*作業内容 A:*
「救急車」の話について、次の問いに答えよ。
(i) 朝食を終えて時計を見たとき、何時だったか。
(ii) 母の携帯に再度かけた電話に出たのは誰か。
(iii) その後、連絡が来たのは何時ごろか。
*作業内容 B:* 「救急車」の話の最後の文に続けて、その先を書け。

*読解用抜粋:*
第34話 救急車

文字数 825文字

 父が退院して2週間が経ちました。

 朝食を終えて時計を見たら、10時。昨夜、父の足の浮腫みについて調べた事を伝えようと母の携帯に電話を入れた。10回ほどコールしたが出ない。こんな事はざらにある。一度切り、ひと呼吸置いて再度コール。3回ほどで

「もしもし……」

弟嫁だった。瞬時に異変を感じ

「おばあちゃん(母)どうかした?」

「今、おじいさんを救急隊の方が運んでくださっています」

 昨晩遅く弟から電話が来た。父の足の浮腫が酷く歩けなくなったので、病院へ連れて行きたいと。父は意識だけはしっかりしているので、拒否しているようだったが、介護する母や弟嫁を気遣う意味もあったに違いない。1人で連れて行くと言ったので咄嗟に止めた。車の乗降、動いている車内での着席、浮腫んだ足に履かせる靴……いずれにおいても難しいと判断したからだ。それでも連れて行くならA(弟嫁)さんと一緒にと頼んだ。その後の予測をいろいろ話し合い、結局、朝の状態を見て判断する事にした。その結果が救急車だった。

 その後、連絡が来たのは12時を少し過ぎていた。以前と同様の階に入院させ、担当医と面談したと伝えてきた。単刀直入に余命を訊いたとも。

*前提情報:*
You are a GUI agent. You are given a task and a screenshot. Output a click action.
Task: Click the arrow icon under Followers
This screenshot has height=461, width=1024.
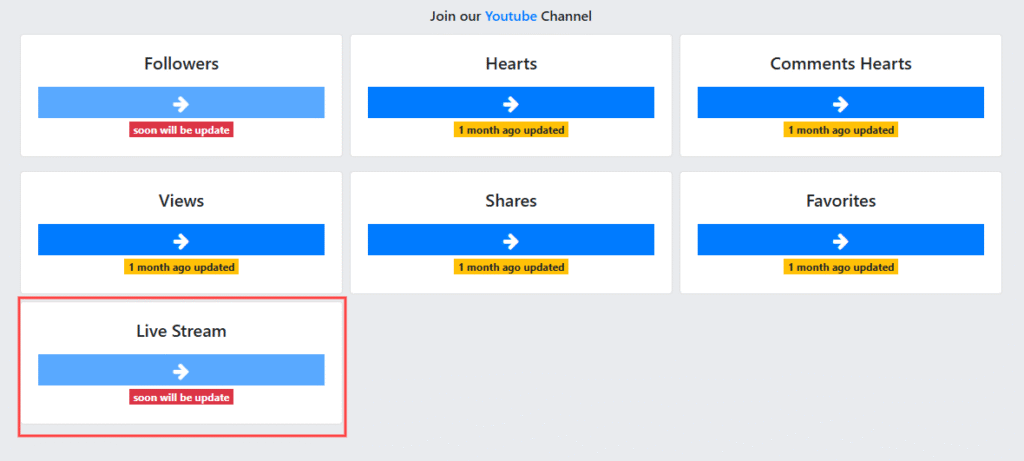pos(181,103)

*解答 A:*
(i) 10時
(ii) 弟嫁
(iii) 12時を少し過ぎたころ

*解答 B:*
医師は

「もう、いつ逝ってもおかしくない状態。生きている事が凄いと思う」と。

 確か、その言葉は私が入院させた3週間ほど前にも聞いた。父の生命力が強いのか、余命を判断するのが難しいのか……いずれにしても、ここ数週間、気が休まらない。ストレスが掛かりっぱなしなので、数日前に夫とドライブしたが(この事実も以前の私たちからしたら摩訶不思議ではあるが)効果を感じない。外にも出られない母のストレスはいかほどか?

 意識はハッキリしている。前回のように退院してきたら……弟は決めていた。

『退院してきたら、次は施設に入ってもらう』

反対する余地はない。仮に弟嫁が介護に積極的であったとしても、重篤の両親2人を看ることなんて出来ない。

 入院して3日目。まだ父は生きています。